◆ Dataset entries
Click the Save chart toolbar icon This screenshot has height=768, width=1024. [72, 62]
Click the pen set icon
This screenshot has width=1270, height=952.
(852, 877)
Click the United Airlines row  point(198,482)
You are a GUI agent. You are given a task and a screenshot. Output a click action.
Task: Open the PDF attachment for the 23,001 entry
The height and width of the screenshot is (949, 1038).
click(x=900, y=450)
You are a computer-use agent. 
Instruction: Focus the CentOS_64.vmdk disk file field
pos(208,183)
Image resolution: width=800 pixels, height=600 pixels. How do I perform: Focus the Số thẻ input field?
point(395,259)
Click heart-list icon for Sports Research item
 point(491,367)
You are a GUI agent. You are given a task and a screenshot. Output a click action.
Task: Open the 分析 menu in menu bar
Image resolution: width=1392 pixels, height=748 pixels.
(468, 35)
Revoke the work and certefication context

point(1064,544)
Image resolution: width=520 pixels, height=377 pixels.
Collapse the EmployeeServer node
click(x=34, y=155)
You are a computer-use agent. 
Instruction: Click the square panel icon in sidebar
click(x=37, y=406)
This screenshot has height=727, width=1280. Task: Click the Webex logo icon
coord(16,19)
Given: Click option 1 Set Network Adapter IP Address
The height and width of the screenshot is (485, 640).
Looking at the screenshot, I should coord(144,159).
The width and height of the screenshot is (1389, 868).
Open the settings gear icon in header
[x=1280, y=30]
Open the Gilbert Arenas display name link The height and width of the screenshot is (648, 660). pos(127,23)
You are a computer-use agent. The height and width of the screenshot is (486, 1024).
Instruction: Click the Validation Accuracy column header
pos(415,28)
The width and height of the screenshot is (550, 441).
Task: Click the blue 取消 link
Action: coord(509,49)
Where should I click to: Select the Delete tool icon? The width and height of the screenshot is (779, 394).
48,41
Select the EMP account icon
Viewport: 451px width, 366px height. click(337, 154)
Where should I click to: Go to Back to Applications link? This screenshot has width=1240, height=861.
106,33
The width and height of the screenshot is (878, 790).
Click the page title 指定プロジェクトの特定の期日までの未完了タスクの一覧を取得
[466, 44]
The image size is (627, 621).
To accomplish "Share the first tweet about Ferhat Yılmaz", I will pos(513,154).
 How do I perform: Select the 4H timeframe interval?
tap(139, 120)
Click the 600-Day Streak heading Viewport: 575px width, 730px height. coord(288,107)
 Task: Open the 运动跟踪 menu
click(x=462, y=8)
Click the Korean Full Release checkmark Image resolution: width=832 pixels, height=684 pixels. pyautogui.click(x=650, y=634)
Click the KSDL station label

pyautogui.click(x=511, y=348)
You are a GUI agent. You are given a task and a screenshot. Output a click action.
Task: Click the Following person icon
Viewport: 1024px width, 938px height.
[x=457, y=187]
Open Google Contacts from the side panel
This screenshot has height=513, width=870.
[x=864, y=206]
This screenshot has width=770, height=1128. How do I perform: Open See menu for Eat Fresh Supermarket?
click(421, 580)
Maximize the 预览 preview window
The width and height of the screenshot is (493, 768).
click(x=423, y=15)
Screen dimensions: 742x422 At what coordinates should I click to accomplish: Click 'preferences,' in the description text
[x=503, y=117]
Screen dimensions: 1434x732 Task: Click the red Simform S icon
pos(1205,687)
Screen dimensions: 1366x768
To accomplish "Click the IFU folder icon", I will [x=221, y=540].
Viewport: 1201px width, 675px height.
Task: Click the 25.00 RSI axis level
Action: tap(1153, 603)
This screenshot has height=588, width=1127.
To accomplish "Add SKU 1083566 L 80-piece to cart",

◆ WHAT IS NEEDED
Retype all of the data word for word.

◆ SOLUTION BELOW
Click the Save chart toolbar icon This screenshot has height=768, width=1024. [72, 62]
Click the pen set icon
This screenshot has width=1270, height=952.
(852, 877)
Click the United Airlines row  point(198,482)
You are a GUI agent. You are given a task and a screenshot. Output a click action.
Task: Open the PDF attachment for the 23,001 entry
The height and width of the screenshot is (949, 1038).
click(x=900, y=450)
You are a computer-use agent. 
Instruction: Focus the CentOS_64.vmdk disk file field
pos(208,183)
Image resolution: width=800 pixels, height=600 pixels. How do I perform: Focus the Số thẻ input field?
point(395,259)
Click heart-list icon for Sports Research item
 point(491,367)
You are a GUI agent. You are given a task and a screenshot. Output a click action.
Task: Open the 分析 menu in menu bar
Image resolution: width=1392 pixels, height=748 pixels.
(468, 35)
Revoke the work and certefication context

point(1064,544)
Image resolution: width=520 pixels, height=377 pixels.
Collapse the EmployeeServer node
click(x=34, y=155)
You are a computer-use agent. 
Instruction: Click the square panel icon in sidebar
click(x=37, y=406)
This screenshot has height=727, width=1280. Task: Click the Webex logo icon
coord(16,19)
Given: Click option 1 Set Network Adapter IP Address
The height and width of the screenshot is (485, 640).
Looking at the screenshot, I should coord(144,159).
The width and height of the screenshot is (1389, 868).
Open the settings gear icon in header
[x=1280, y=30]
Open the Gilbert Arenas display name link The height and width of the screenshot is (648, 660). pos(127,23)
You are a computer-use agent. The height and width of the screenshot is (486, 1024).
Instruction: Click the Validation Accuracy column header
pos(415,28)
The width and height of the screenshot is (550, 441).
Task: Click the blue 取消 link
Action: coord(509,49)
Where should I click to: Select the Delete tool icon? The width and height of the screenshot is (779, 394).
48,41
Select the EMP account icon
Viewport: 451px width, 366px height. click(337, 154)
Where should I click to: Go to Back to Applications link? This screenshot has width=1240, height=861.
106,33
The width and height of the screenshot is (878, 790).
Click the page title 指定プロジェクトの特定の期日までの未完了タスクの一覧を取得
[466, 44]
The image size is (627, 621).
To accomplish "Share the first tweet about Ferhat Yılmaz", I will pos(513,154).
 How do I perform: Select the 4H timeframe interval?
tap(139, 120)
Click the 600-Day Streak heading Viewport: 575px width, 730px height. coord(288,107)
 Task: Open the 运动跟踪 menu
click(x=462, y=8)
Click the Korean Full Release checkmark Image resolution: width=832 pixels, height=684 pixels. pyautogui.click(x=650, y=634)
Click the KSDL station label

pyautogui.click(x=511, y=348)
You are a GUI agent. You are given a task and a screenshot. Output a click action.
Task: Click the Following person icon
Viewport: 1024px width, 938px height.
[x=457, y=187]
Open Google Contacts from the side panel
This screenshot has height=513, width=870.
[x=864, y=206]
This screenshot has width=770, height=1128. How do I perform: Open See menu for Eat Fresh Supermarket?
click(421, 580)
Maximize the 预览 preview window
The width and height of the screenshot is (493, 768).
click(x=423, y=15)
Screen dimensions: 742x422 At what coordinates should I click to accomplish: Click 'preferences,' in the description text
[x=503, y=117]
Screen dimensions: 1434x732 Task: Click the red Simform S icon
pos(1205,687)
Screen dimensions: 1366x768
To accomplish "Click the IFU folder icon", I will [x=221, y=540].
Viewport: 1201px width, 675px height.
Task: Click the 25.00 RSI axis level
Action: tap(1153, 603)
This screenshot has height=588, width=1127.
To accomplish "Add SKU 1083566 L 80-piece to cart",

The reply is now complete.